Doğu Afrika ülkesi Burundi’de seçmenler, Perşembe günü yasama ve yerel seçimler için oy kullanmak üzere sandık başına gitti. Seçimlerde, Ulusal Meclis’in 123 sandalyesi için yeni temsilciler belirlenecek. Milletvekillerinin büyük bölümü parti listeleri üzerinden nispi temsil sistemiyle seçilirken, anayasal cinsiyet ve etnik denge hükümlerine uyum amacıyla bazı koltuklara atama yapılacak. İktidardaki CNDD–FDD (Demokrasiyi Savunma Ulusal Konseyi–Demokrasi Savunma Güçleri), 2020 seçimlerinde elde ettiği ezici çoğunlukla seçimlere giriyor. Cumhurbaşkanı Évariste Ndayishimiye, selefi Pierre Nkurunziza’nın ani ölümü sonrası göreve gelmiş ve partinin imajını yenileyerek Burundi’yi yeniden bölgesel iş birliklerine açmayı hedeflemişti.
İNSAN HAKLARI VE BASIN ÖZGÜRLÜĞÜ ENDİŞESİ SÜRÜYOR
Ancak uluslararası insan hakları kuruluşları ve basın özgürlüğü savunucuları, ülkede halen ciddi yapısal sorunlar bulunduğuna dikkat çekiyor. Keyfi gözaltılar, muhalefete yönelik baskılar ve ifade özgürlüğü ihlalleri seçim sürecine gölge düşürüyor. Sınır Tanımayan Gazeteciler (RSF), seçim öncesi dönemde gazetecilere yönelik tehditlerin arttığına dair uyarıda bulundu. Güvenlik güçlerinin bağımsız medya kuruluşlarına karşı bir korku iklimi oluşturduğunu belirten örgüt, yerel gazetecilerin hem gözetim altında tutulduğunu hem de seçim haberlerine erişimin kısıtlandığını raporladı.

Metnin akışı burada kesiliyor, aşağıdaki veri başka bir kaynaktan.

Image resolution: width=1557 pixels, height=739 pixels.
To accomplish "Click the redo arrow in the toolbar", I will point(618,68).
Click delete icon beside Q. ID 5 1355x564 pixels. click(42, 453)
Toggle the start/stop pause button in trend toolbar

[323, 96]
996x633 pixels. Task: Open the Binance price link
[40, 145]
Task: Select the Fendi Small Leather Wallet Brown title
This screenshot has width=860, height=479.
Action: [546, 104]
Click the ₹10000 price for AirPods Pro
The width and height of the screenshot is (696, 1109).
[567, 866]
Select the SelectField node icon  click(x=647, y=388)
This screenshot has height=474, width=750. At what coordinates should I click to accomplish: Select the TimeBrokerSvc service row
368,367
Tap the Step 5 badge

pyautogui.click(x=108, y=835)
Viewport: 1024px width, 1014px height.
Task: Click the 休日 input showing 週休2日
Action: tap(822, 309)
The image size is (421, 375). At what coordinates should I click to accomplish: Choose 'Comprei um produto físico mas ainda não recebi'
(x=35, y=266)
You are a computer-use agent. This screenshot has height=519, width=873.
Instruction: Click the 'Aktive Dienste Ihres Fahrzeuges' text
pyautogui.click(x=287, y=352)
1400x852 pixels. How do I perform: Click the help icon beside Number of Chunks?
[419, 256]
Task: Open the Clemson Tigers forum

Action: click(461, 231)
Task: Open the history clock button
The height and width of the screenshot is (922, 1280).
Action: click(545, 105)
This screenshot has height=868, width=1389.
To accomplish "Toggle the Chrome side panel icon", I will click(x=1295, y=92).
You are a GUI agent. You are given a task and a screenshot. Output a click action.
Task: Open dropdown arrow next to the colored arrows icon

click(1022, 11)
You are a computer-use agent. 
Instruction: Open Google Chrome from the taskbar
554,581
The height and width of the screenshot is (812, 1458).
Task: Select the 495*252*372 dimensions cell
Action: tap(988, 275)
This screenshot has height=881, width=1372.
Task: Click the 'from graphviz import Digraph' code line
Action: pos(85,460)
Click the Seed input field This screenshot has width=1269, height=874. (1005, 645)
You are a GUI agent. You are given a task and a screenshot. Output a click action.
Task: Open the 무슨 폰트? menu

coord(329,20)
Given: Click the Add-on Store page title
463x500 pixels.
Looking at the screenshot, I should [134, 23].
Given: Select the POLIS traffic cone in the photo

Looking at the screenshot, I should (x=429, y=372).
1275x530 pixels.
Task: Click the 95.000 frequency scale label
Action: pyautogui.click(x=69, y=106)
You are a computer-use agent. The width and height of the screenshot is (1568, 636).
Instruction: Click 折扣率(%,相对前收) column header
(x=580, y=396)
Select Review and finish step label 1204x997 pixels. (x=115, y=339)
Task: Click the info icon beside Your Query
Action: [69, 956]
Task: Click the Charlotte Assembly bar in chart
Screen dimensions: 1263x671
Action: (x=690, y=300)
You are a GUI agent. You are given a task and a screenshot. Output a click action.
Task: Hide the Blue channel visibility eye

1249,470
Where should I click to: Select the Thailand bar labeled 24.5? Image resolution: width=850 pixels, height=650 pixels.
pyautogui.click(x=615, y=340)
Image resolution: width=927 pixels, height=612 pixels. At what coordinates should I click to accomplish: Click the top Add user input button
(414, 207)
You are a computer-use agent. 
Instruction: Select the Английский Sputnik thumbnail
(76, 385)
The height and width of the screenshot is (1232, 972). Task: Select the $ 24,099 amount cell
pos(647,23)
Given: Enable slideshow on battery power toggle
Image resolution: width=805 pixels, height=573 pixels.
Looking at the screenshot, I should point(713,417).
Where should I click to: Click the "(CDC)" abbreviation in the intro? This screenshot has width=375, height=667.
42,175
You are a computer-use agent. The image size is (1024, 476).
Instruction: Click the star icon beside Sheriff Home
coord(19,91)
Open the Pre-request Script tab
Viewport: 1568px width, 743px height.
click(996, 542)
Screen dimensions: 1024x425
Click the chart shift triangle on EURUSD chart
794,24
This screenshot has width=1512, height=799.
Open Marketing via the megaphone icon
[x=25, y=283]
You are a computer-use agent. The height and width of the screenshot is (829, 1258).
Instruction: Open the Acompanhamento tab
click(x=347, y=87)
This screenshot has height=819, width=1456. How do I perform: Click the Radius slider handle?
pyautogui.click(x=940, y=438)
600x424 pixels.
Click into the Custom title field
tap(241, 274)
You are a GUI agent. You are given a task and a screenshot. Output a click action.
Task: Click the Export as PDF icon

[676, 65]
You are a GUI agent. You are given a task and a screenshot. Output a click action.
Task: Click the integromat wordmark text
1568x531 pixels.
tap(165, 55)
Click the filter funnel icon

Bu seçimler, Burundi’nin siyasi takviminde de bir dönüm noktasını temsil ediyor. İlk kez yasama ve yerel seçimler, başkanlık seçimlerinden ayrı olarak düzenleniyor. 2027 yılında yapılması planlanan bir sonraki başkanlık seçimi öncesinde, cumhurbaşkanlığı görev süresi yapılan anayasa değişikliğiyle beş yıldan yedi yıla çıkarıldı. Bu değişiklik, yürütme yetkilerinin daha da güçlendiği yorumlarına yol açtı. Hem yerli hem de uluslararası seçim gözlemcileri, şeffaflık ve demokratik meşruiyet açısından süreci yakından izliyor. Doğu Afrika Topluluğu başta olmak üzere birçok bölgesel kuruluş, seçimlerin barışçıl bir ortamda gerçekleşmesi ve sonuçlarına saygı duyulması çağrısında bulundu. Birçok Burundili için bu seçimler yalnızca siyasi bir tercih değil, aynı zamanda ülkenin çalkantılı geçmişini geride bırakıp daha katılımcı, şeffaf ve hesap verebilir bir yönetim anlayışına geçişin testi olarak görülüyor. Şimdi gözler, sandıktan çıkacak sonucun Burundi’nin demokratik yolculuğunu nasıl şekillendireceğine çevrilmiş durumda.